Lors de sa prestation du dimanche 15 avril, Emmanuel Macron s’est montré très affirmatif sur le contenu de sa réforme systémique des retraites : disparition des régimes spéciaux, égalité entre tous les cotisants. Est-ce bien réaliste ? Ce projet, enchanteur sur le papier, soulèvera des difficultés importantes dans l’opinion.

La réforme systémique des retraites voulue par Emmanuel Macron est une mesure ambitieuse qui réjouira tous les partisans d’une modernisation du pays. Elle consiste à transformer le glacis actuel de régimes plus ou moins complexes en un dispositif unique par points, par répartition, où chacun pourra facilement lire ses droits et comprendre comment la cotisation est un jour transformée en rente.

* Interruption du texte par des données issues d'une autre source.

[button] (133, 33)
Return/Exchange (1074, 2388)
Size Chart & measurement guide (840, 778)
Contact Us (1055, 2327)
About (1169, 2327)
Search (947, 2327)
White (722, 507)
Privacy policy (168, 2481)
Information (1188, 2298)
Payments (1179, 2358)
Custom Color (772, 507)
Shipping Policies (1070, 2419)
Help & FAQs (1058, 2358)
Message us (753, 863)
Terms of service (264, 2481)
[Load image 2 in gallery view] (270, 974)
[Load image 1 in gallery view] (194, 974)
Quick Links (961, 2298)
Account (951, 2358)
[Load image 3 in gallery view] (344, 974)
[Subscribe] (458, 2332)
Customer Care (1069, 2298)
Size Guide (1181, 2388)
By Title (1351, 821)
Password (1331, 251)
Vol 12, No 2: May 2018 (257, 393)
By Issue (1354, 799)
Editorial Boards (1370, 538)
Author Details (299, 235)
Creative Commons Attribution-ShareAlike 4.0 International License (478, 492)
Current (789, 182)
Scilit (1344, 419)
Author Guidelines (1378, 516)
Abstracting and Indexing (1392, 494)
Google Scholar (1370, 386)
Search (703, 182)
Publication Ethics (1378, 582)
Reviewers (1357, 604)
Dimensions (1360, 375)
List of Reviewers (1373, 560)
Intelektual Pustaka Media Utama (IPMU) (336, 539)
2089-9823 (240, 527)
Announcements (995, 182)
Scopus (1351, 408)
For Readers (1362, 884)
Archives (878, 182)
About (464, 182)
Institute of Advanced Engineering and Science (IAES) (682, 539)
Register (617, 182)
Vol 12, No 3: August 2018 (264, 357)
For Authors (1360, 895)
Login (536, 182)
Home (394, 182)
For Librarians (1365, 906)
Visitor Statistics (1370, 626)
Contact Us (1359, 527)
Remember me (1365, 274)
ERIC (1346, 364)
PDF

Ce vieux rêve d’un système universel, lisible, facile à comprendre, ne date pas d’aujourd’hui. En son temps, Pierre Laroque, inventeur de la sécurité sociale (dont il avait proposé le modèle au maréchal Pétain en septembre 1940 lorsqu’il servait sous Vichy), l’avait déjà élevé au pinacle: contre le système émietté qui s’était mis en place dans les années 30 sous l’effet des lois sur les assurances sociales, les promoteurs de la sécurité sociale (généralement issus du Conseil d’État) imaginaient qu’un monopole géré paritairement et obéissant à des lois simples responsabiliserait les assurés sociaux.

Les blocages historiques dressés sur la route de la protection universelle

Dès les années 45, les résistances se firent jour contre la mise en place de ce système, pour des raisons qu’Emmanuel Macron ne tardera pas à rencontrer sur sa route. Ceux qui bénéficiaient d’un « régime spécial », c’est-à-dire d’une couverture retraite antérieure à 1940, généralement du fait de leur branche professionnelle, n’ont jamais accepté d’intégrer le système universel proposé par la sécurité sociale, le fameux régime général.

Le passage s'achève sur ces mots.